● TASK STATEMENT
Rewrite every line of the items below, including each request, but shift the click coordinates in the answers by adding 41 to both numbers. Leave the pictures out of your answer.
==== RECORDS TO PROCESS ====
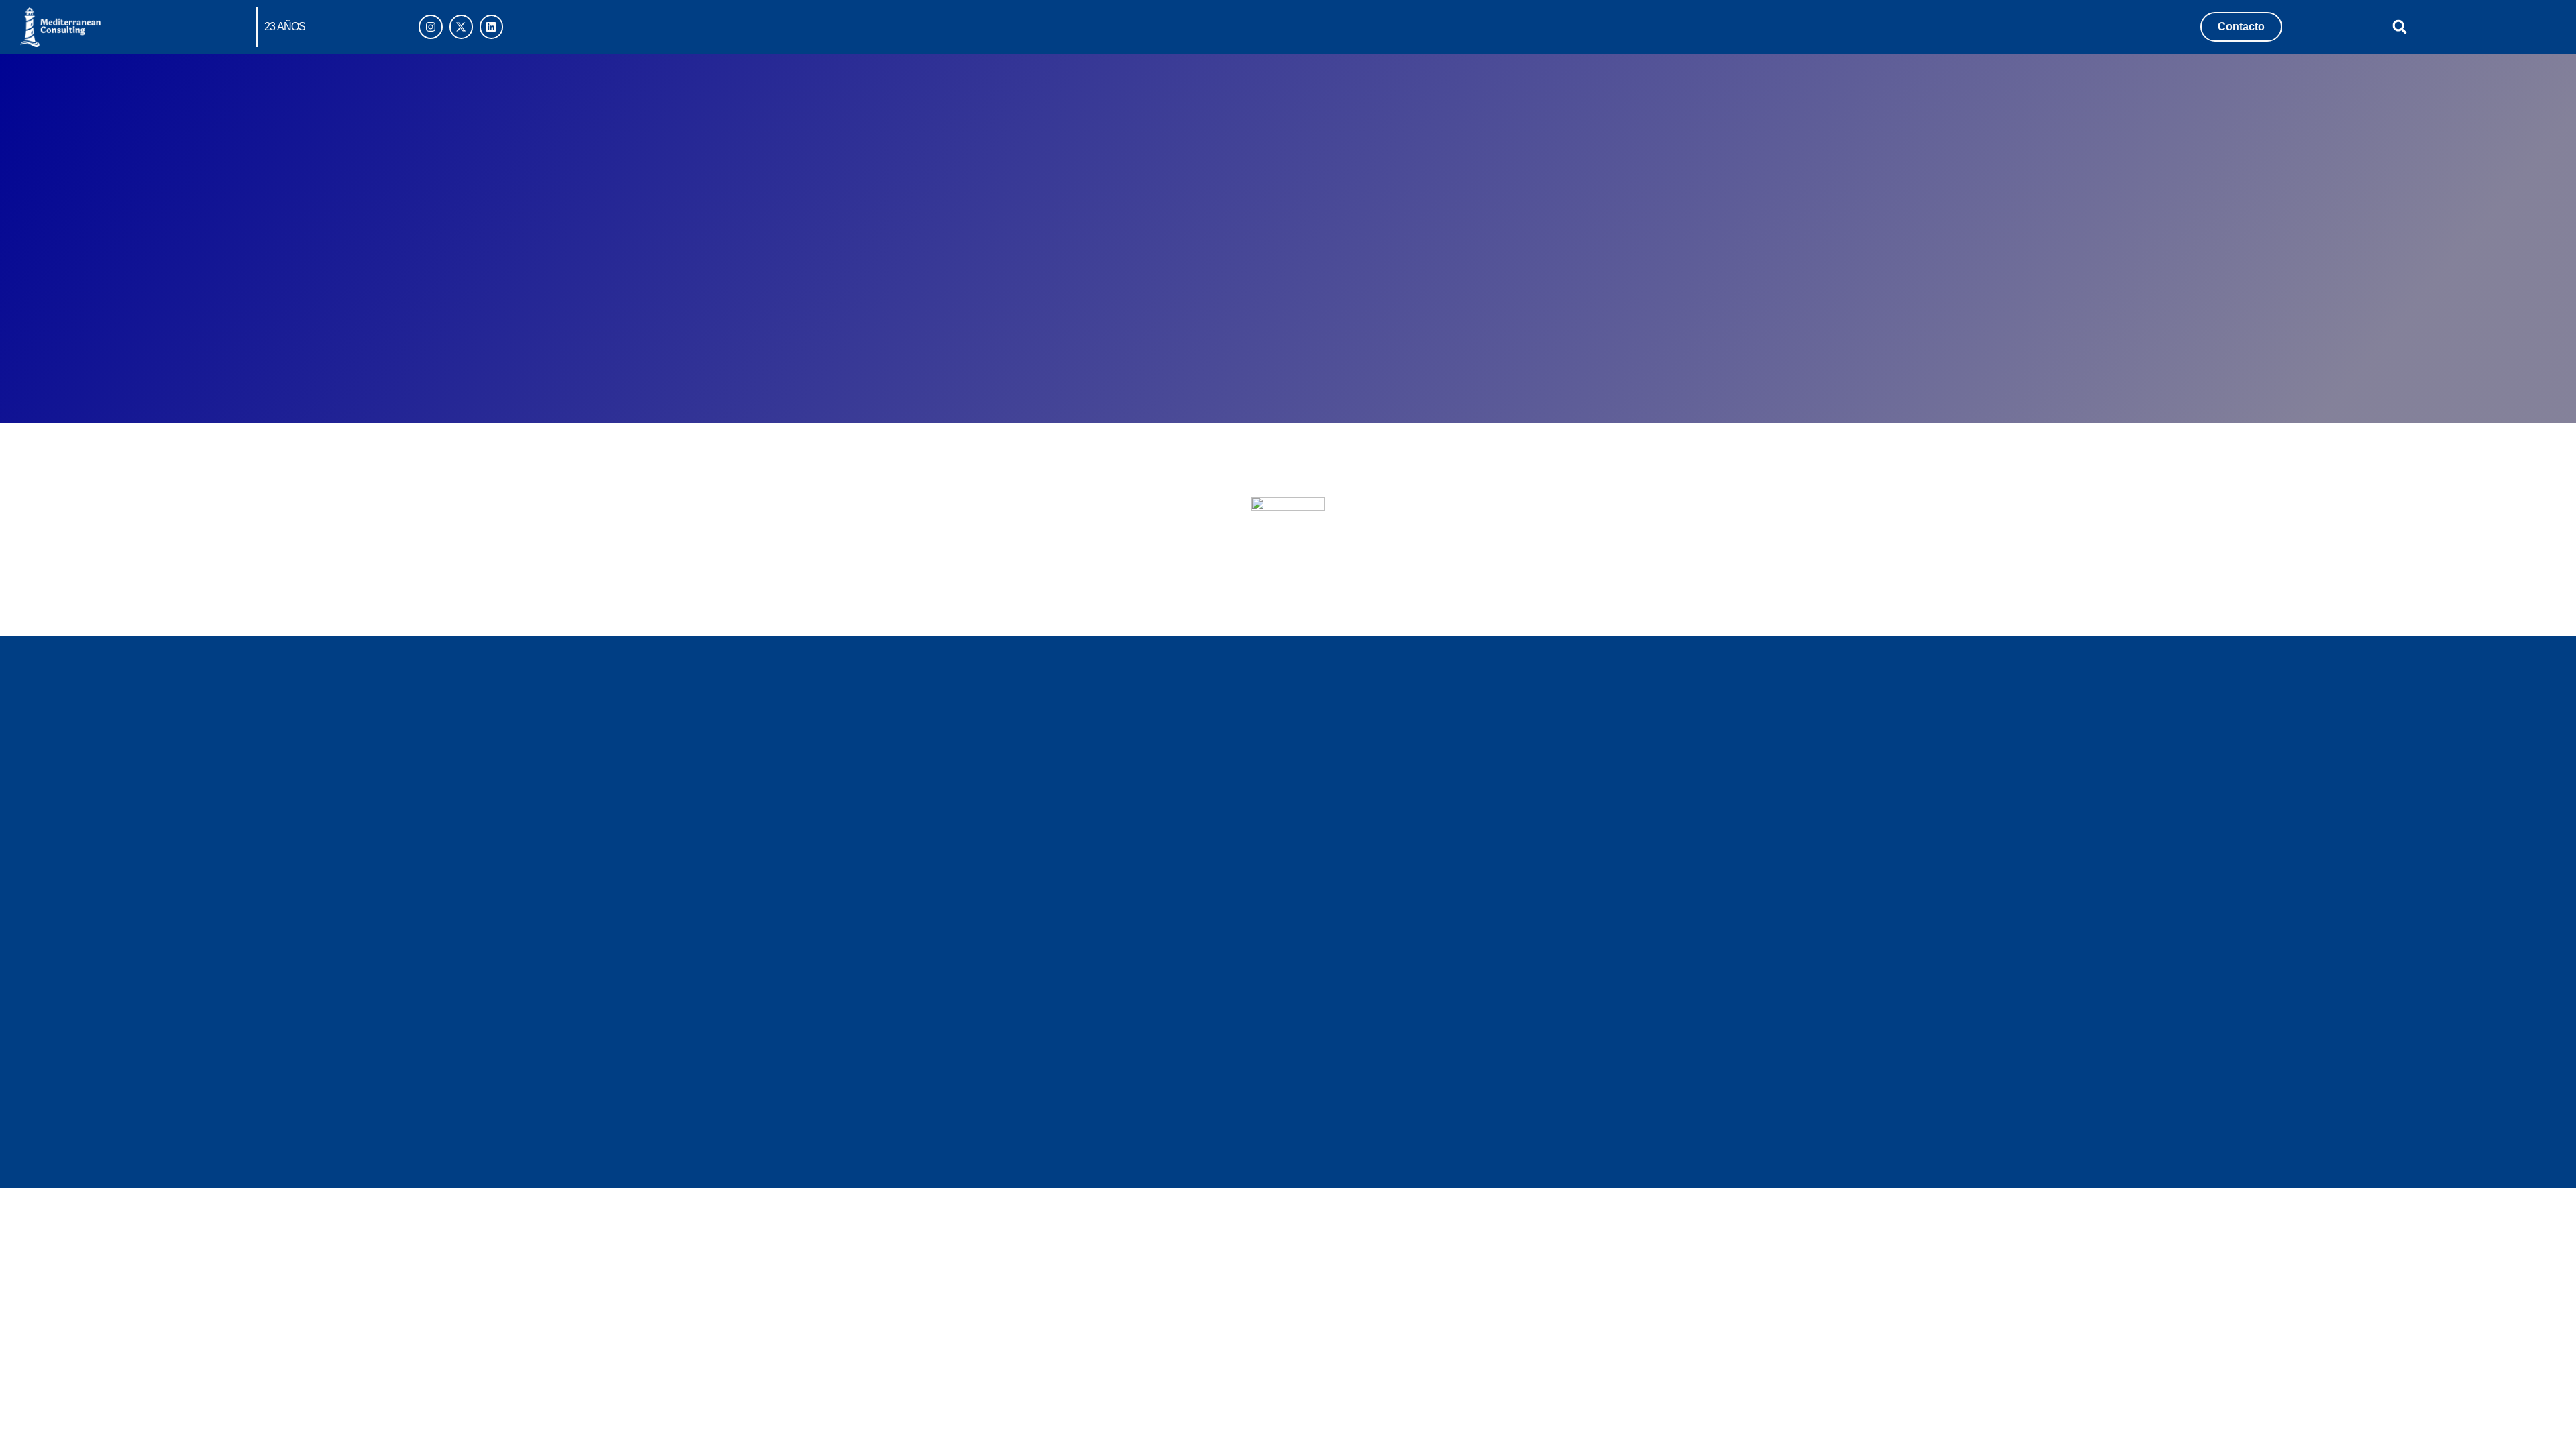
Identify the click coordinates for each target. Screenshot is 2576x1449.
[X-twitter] (461, 26)
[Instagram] (430, 26)
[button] (2400, 26)
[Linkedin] (491, 26)
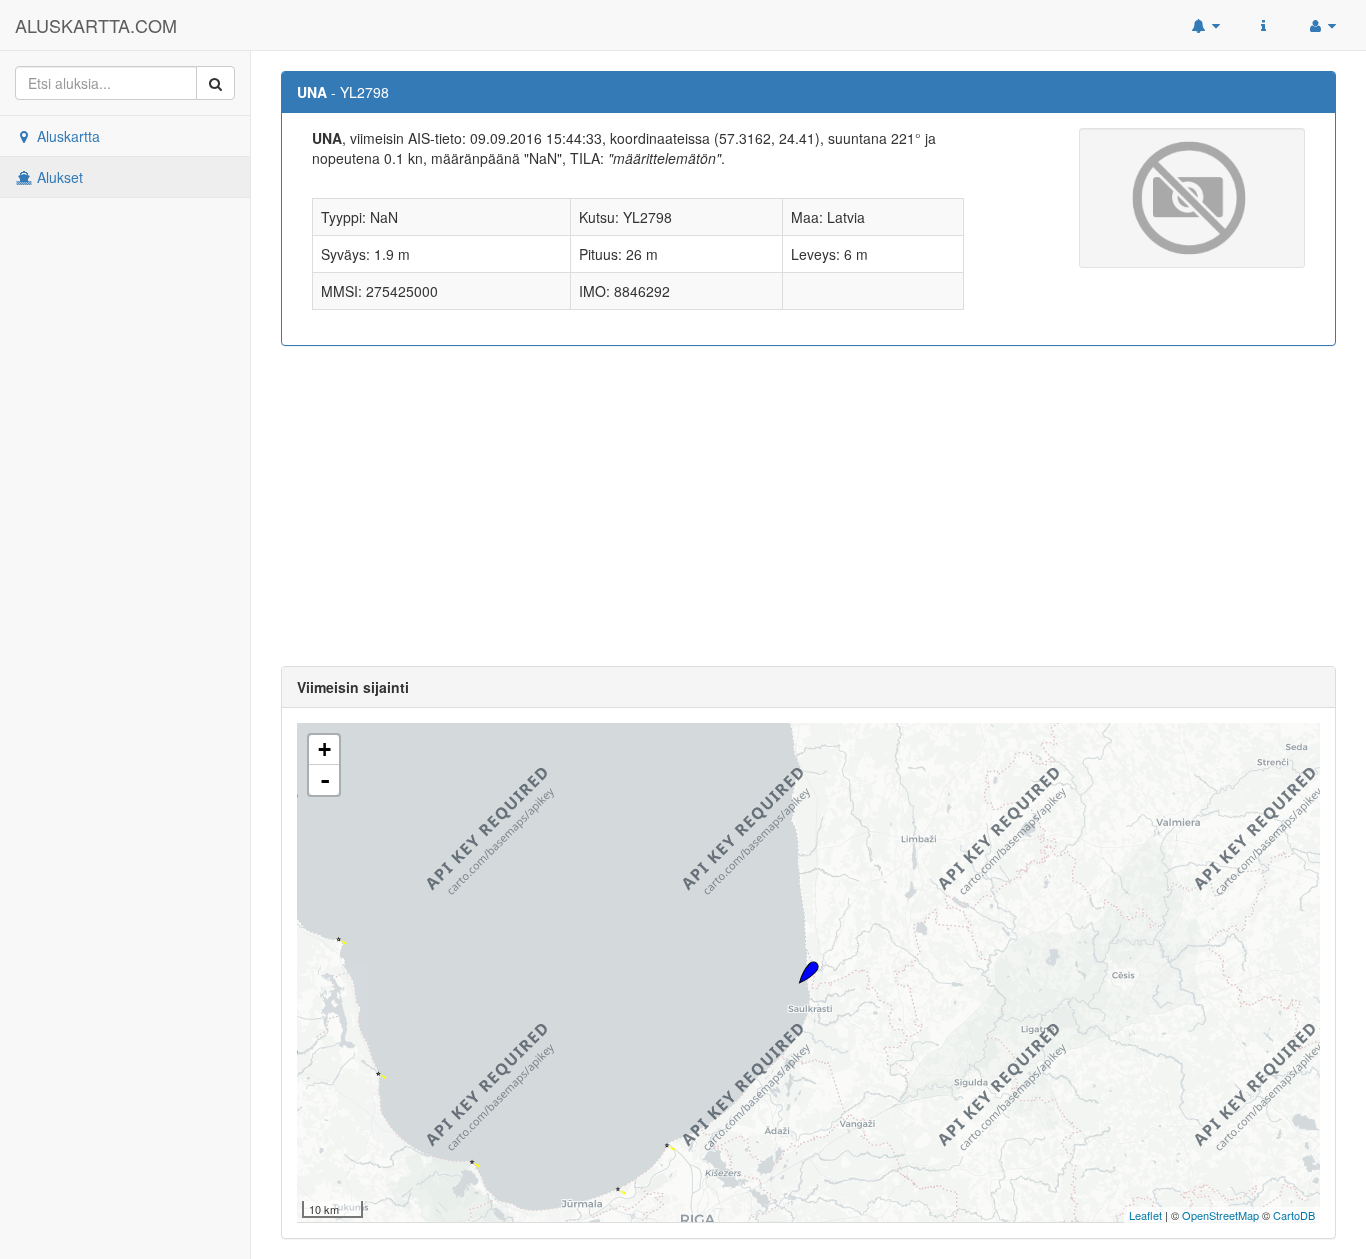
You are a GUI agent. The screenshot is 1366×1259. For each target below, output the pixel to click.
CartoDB (1294, 1215)
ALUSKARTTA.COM (96, 25)
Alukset (58, 177)
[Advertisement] (808, 506)
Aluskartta (66, 136)
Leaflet (1145, 1215)
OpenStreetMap (1220, 1215)
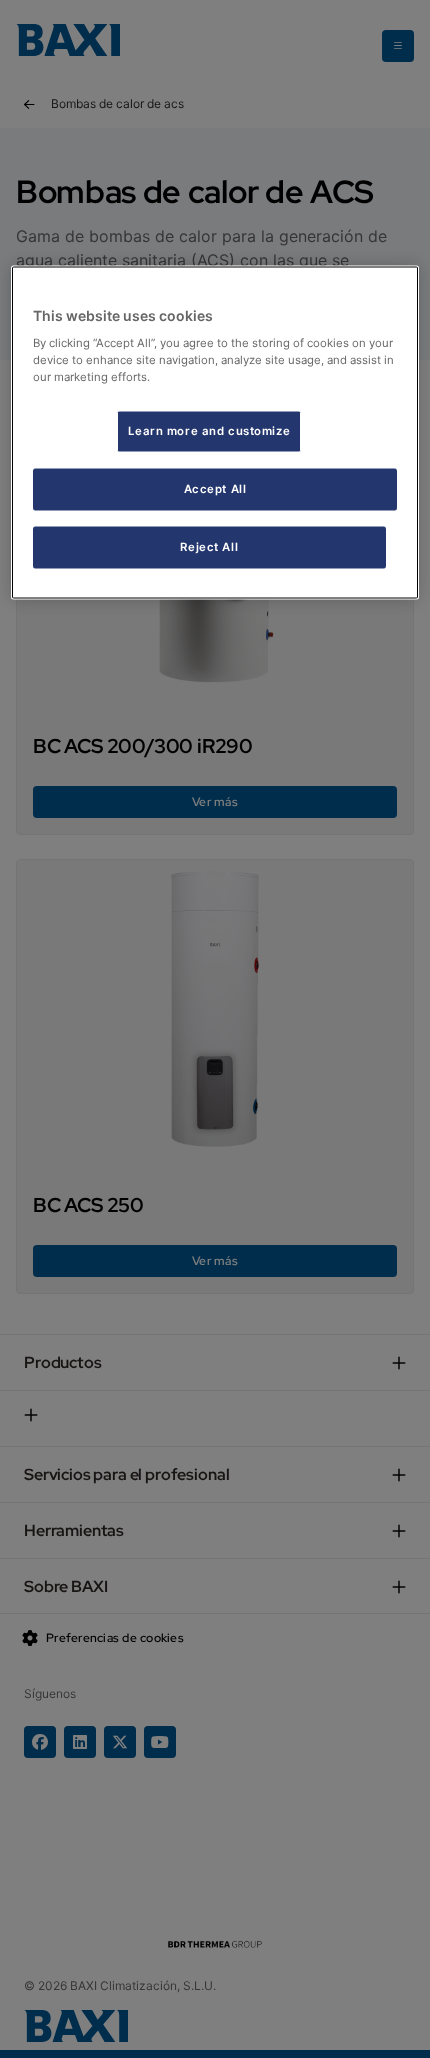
====
● EXPECTED ANSWER
Identify the click coordinates for each target. Screenshot is 2576x1449.
[X-twitter] (502, 67)
[Instagram] (471, 67)
[button] (2441, 67)
[Linkedin] (532, 67)
You are a GUI agent. The screenshot is 1366×1259. For each target below, output the pixel to click.
CartoDB (1335, 1256)
ALUSKARTTA.COM (137, 66)
Alukset (99, 218)
[Advertisement] (849, 547)
Aluskartta (107, 177)
Leaflet (1186, 1256)
OpenStreetMap (1261, 1256)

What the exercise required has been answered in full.